Al-Allamah Abdurrahman Al-Mu’allimi t berkata: “Hasad itu hakikatnya
adalah apabila orang lain yang menerangkan kebenaran, maka dia (orang
yang dalam hatinya ada iri dan dengki) menganggap bahwa bila dia
meyakini kebenaran tersebut berarti dia mengakui kelebihan ilmu dan
keutamaan orang itu, serta mengakui kebenaran yang ada pada diri orang
tersebut. Sehingga akan semakin membesarkan kewibawaannya di mata umat.
Barangkali orang yang mengikuti dia akan semakin banyak. Sungguh engkau
akan dapati sebagian orang yang berambisi menyalahkan orang lain adalah
dari kalangan ulama, walaupun dengan cara yang batil sekalipun. Hal itu
terjadi karena kedengkiannya dan upaya menjatuhkan kedudukannya di mata
umat. Kebanyakan terjadinya saling iri dan dengki itu adalah di antara
orang-orang yang seusia, sederajat, seprofesi, atau sekelas (aqran dari
kalangan penuntut ilmu).” (At-Tankil, 2/190)
Oleh karena itulah, kebanyakan orang menolak (tidak mau menerima)
kebenaran apabila orang yang membawa kebenaran itu adalah orang yang
dianggap sederajat dengannya. Padahal dia akan menerima kebenaran
tersebut kalau yang menyampaikan adalah gurunya atau orang yang lebih
tinggi darinya.
Abu Hatim Ibnu Hibban t berkata: “Kebanyakan hasad (iri dan dengki)

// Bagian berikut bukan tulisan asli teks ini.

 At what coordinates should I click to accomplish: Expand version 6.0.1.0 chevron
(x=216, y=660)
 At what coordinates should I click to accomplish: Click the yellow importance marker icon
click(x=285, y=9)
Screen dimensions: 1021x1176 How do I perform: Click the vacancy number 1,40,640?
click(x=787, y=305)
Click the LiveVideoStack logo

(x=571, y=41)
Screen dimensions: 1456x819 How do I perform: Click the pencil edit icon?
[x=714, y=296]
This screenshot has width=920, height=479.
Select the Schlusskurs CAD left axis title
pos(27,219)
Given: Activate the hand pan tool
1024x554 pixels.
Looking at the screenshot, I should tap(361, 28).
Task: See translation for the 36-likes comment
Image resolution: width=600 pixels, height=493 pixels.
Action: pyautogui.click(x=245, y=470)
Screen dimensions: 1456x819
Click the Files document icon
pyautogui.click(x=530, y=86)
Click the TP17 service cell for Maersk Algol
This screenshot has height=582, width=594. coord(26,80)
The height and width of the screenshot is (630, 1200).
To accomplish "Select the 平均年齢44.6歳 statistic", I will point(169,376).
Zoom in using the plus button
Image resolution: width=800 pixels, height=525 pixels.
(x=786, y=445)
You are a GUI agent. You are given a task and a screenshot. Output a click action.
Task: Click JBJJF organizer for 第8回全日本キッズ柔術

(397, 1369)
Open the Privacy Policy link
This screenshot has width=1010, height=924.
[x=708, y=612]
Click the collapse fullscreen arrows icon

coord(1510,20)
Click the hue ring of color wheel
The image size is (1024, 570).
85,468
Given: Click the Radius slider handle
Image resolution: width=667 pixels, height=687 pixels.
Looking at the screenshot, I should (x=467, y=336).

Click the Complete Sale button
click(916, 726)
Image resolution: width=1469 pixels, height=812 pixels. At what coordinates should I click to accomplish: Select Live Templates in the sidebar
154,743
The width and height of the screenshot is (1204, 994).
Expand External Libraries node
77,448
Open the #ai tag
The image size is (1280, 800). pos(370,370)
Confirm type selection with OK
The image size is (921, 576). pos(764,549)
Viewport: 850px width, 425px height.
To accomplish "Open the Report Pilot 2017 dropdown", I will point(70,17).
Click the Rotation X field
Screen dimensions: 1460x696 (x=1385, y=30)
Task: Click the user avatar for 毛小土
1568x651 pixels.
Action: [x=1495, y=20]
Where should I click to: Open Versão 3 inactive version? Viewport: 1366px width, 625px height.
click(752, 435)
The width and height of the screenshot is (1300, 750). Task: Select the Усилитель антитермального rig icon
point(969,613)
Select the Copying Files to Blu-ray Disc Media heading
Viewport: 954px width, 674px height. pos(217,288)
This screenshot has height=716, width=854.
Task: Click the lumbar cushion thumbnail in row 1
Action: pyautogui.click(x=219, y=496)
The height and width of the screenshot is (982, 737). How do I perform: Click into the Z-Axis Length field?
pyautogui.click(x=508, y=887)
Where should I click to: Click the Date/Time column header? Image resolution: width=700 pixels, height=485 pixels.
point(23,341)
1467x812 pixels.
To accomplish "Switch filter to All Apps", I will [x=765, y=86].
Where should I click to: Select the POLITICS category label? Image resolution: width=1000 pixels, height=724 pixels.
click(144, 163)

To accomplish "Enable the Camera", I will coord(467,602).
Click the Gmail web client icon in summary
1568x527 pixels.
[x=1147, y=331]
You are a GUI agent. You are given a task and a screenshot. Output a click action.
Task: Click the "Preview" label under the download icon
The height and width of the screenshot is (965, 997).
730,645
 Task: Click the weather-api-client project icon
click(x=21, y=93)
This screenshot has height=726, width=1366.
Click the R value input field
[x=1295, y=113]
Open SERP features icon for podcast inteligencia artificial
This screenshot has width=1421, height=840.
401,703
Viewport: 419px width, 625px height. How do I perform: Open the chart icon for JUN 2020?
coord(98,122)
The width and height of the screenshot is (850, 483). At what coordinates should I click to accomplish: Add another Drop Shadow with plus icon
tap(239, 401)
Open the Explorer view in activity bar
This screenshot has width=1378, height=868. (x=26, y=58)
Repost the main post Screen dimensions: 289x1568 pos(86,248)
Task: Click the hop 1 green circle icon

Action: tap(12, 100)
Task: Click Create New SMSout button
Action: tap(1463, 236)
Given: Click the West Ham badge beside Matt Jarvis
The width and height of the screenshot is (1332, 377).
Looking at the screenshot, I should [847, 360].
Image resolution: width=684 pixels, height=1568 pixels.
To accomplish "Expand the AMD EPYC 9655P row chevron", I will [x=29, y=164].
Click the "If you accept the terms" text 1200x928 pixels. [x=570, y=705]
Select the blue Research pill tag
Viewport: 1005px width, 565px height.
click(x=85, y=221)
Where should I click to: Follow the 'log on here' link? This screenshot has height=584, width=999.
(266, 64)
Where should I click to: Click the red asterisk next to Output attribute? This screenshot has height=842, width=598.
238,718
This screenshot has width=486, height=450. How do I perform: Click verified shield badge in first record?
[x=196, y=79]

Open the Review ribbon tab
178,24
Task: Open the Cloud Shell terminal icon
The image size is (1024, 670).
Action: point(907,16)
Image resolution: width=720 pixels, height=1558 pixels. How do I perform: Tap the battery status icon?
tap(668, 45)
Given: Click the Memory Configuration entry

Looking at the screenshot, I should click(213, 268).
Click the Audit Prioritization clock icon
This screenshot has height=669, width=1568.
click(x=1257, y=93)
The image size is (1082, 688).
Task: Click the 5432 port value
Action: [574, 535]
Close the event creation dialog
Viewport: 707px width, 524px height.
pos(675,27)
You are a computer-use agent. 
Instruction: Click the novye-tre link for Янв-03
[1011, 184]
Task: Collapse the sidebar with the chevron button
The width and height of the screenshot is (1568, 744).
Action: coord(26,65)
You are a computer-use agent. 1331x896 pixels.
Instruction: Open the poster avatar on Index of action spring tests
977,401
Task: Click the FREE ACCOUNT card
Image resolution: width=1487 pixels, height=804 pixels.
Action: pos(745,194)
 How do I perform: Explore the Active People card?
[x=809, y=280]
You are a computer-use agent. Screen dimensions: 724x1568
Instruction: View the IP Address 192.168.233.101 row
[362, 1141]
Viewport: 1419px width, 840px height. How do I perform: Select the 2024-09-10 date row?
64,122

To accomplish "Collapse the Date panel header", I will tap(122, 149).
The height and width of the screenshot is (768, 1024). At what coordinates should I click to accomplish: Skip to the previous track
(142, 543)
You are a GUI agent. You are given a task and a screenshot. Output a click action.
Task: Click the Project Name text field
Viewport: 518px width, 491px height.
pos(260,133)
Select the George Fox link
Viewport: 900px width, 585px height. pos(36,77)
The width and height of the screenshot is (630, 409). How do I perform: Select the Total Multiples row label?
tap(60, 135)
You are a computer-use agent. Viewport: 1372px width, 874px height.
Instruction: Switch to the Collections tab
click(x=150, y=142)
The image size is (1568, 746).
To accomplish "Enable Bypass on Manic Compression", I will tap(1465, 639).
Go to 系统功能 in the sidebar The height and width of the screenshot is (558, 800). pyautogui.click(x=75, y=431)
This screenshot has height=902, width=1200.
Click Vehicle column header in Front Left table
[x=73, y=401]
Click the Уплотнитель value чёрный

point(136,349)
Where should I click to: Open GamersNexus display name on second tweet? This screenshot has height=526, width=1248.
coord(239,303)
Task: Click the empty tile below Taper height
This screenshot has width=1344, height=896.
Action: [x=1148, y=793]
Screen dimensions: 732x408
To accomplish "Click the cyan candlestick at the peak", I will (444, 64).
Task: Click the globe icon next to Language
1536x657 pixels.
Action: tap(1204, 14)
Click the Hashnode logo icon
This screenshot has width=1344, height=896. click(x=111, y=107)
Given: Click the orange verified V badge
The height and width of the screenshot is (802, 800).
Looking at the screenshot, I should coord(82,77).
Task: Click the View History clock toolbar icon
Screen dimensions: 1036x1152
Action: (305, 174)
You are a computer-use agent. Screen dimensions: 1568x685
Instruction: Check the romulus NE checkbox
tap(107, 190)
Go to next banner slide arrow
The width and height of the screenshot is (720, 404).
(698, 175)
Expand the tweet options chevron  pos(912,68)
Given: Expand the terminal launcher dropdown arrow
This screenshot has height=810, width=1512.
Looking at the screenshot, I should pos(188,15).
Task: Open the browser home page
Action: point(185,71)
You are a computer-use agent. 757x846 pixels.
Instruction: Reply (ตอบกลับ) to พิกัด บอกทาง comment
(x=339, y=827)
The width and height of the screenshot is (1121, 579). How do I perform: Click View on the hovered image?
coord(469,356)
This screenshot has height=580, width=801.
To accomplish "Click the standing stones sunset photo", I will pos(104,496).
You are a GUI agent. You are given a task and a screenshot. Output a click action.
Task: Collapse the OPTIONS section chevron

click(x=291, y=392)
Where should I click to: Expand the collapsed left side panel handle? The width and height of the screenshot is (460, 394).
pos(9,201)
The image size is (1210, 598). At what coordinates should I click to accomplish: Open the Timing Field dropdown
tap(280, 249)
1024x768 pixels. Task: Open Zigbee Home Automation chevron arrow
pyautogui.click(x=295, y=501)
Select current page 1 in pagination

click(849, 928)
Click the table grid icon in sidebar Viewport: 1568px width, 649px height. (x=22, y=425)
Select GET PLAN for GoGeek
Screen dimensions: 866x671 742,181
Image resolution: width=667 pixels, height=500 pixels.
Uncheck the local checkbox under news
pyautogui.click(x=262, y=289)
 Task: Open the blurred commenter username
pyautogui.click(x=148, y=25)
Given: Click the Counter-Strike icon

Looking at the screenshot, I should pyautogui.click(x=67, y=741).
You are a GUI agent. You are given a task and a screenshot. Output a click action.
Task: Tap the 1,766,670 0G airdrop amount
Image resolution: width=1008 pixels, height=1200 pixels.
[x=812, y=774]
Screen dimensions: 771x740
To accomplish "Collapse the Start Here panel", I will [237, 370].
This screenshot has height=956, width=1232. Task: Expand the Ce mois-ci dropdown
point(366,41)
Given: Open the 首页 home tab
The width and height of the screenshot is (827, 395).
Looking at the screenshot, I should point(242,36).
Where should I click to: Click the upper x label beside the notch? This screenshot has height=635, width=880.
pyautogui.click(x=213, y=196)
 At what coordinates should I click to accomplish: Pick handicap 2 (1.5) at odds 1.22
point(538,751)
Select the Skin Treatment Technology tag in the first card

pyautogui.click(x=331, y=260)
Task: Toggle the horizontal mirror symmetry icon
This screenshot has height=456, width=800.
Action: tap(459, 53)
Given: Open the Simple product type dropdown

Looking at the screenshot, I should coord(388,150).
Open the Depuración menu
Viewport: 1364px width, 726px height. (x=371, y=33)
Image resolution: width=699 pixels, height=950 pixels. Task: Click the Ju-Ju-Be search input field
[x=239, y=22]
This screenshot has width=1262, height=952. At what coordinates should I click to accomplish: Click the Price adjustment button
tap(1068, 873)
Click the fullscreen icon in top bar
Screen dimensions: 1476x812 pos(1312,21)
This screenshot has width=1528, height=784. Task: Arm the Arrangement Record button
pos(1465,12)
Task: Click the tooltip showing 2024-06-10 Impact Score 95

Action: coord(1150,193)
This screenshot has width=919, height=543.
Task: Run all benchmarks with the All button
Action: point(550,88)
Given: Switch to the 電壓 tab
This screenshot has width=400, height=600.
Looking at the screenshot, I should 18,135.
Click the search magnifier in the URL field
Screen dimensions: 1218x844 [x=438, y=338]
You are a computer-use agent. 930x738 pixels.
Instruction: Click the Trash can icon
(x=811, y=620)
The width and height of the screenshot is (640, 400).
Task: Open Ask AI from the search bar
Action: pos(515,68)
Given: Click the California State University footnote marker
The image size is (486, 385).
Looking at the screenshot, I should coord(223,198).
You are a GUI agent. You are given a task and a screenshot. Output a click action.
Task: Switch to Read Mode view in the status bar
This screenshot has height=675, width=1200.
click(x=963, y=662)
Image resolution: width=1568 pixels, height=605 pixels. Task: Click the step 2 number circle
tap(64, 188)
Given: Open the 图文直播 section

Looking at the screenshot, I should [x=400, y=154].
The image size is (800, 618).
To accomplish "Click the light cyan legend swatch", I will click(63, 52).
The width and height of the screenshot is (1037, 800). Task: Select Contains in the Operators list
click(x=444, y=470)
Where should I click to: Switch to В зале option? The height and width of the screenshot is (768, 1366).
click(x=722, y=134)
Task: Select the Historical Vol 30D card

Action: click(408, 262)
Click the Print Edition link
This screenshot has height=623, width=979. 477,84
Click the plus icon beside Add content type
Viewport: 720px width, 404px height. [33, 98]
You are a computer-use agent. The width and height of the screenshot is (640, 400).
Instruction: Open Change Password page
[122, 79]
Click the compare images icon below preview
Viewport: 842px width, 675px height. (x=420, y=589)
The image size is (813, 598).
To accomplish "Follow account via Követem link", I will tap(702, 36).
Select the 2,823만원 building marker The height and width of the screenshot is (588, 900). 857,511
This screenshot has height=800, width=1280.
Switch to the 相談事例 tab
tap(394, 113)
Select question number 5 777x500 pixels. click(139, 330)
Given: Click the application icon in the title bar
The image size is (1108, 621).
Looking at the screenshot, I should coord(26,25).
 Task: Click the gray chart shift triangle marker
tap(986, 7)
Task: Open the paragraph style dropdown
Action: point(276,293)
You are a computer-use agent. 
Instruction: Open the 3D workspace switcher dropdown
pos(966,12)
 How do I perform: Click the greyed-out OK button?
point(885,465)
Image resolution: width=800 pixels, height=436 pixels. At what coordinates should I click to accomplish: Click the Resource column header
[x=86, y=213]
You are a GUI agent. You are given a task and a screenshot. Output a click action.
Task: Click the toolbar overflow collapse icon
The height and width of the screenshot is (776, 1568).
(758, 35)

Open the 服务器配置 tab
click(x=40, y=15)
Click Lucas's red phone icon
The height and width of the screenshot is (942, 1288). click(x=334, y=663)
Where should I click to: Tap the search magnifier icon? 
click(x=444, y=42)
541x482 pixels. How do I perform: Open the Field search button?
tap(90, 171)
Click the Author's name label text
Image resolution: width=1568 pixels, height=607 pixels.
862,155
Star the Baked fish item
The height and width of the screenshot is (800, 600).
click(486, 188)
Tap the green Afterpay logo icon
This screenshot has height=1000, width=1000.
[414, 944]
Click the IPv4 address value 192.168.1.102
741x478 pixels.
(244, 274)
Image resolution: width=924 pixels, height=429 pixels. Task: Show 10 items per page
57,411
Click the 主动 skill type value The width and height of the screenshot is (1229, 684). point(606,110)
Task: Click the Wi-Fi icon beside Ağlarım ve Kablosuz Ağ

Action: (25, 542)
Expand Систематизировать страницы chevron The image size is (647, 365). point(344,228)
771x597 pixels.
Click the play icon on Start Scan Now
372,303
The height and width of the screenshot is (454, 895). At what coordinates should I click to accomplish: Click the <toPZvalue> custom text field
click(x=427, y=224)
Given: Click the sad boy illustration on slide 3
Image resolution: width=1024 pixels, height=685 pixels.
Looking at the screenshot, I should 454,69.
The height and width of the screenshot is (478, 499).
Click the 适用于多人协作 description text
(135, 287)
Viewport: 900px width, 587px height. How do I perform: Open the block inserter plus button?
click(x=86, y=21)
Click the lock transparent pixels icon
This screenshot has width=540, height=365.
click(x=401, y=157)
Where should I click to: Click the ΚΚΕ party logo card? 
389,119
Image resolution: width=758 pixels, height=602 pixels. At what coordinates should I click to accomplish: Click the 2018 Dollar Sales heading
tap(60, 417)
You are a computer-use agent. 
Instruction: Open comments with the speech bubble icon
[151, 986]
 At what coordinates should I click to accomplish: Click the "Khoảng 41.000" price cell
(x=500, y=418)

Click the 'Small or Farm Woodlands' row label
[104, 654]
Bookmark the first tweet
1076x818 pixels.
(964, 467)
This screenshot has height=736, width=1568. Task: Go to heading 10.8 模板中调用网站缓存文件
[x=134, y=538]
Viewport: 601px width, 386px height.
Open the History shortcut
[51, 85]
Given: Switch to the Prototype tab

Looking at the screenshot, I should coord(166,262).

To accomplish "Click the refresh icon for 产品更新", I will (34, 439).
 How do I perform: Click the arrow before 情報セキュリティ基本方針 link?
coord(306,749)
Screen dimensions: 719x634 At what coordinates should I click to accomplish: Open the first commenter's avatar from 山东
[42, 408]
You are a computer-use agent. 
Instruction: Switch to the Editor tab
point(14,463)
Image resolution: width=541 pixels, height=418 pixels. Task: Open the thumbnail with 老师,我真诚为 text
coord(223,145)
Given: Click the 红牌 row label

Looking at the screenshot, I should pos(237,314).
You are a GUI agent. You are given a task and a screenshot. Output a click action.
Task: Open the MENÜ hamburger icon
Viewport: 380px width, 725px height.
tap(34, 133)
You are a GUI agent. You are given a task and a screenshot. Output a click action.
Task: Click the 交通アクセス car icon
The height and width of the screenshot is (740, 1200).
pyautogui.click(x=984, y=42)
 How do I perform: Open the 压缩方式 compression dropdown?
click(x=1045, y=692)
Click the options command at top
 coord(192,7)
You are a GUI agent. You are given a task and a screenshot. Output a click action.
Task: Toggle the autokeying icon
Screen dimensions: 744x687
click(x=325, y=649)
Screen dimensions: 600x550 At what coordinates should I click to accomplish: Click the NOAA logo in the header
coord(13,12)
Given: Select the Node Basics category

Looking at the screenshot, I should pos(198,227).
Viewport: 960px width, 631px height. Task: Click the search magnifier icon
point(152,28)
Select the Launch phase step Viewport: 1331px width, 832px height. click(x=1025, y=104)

itu terjadi di antara aqran (orang-orang yang seumur, sekelas,
seprofesi). Orang-orang yang sama profesinya, seperti para penulis,
tidak akan hasad kepadanya kecuali para penulis juga. Sebagaimana para
hafizh itu tidak akan hasad kepadanya kecuali para hafizh pula. Dan
seseorang tidak akan mencapai suatu kedudukan dari berbagai kedudukan
dunia kecuali dia pasti akan mendapati orang yang membenci dirinya
karena kedudukan tersebut (karena iri dan dengki kepadanya). Maka, orang
yang hasad adalah lawan yang senantiasa berusaha menentang.” (Raudhatul
‘Uqala, hal. 136)
Asy-Syaukani t berkata: “Di antara sebab yang menghalangi seseorang
bersikap inshaf (adil dan ilmiah) adalah apa yang terjadi di antara
orang-orang yang berlomba-lomba mendapatkan keutamaan di antara aqran
(selevel). Hal itu terjadi pula dalam urusan kepemimpinan dunia maupun
agama. Maka apabila setan telah mengembuskan (api hasad) pada dirinya,
persaingan pun semakin sengit, sampai pada suatu tingkatan yang bisa
menjerumuskan masing-masingnya untuk menolak segala sesuatu yang dibawa
oleh lawannya (walaupun berupa kebenaran yang sangat jelas).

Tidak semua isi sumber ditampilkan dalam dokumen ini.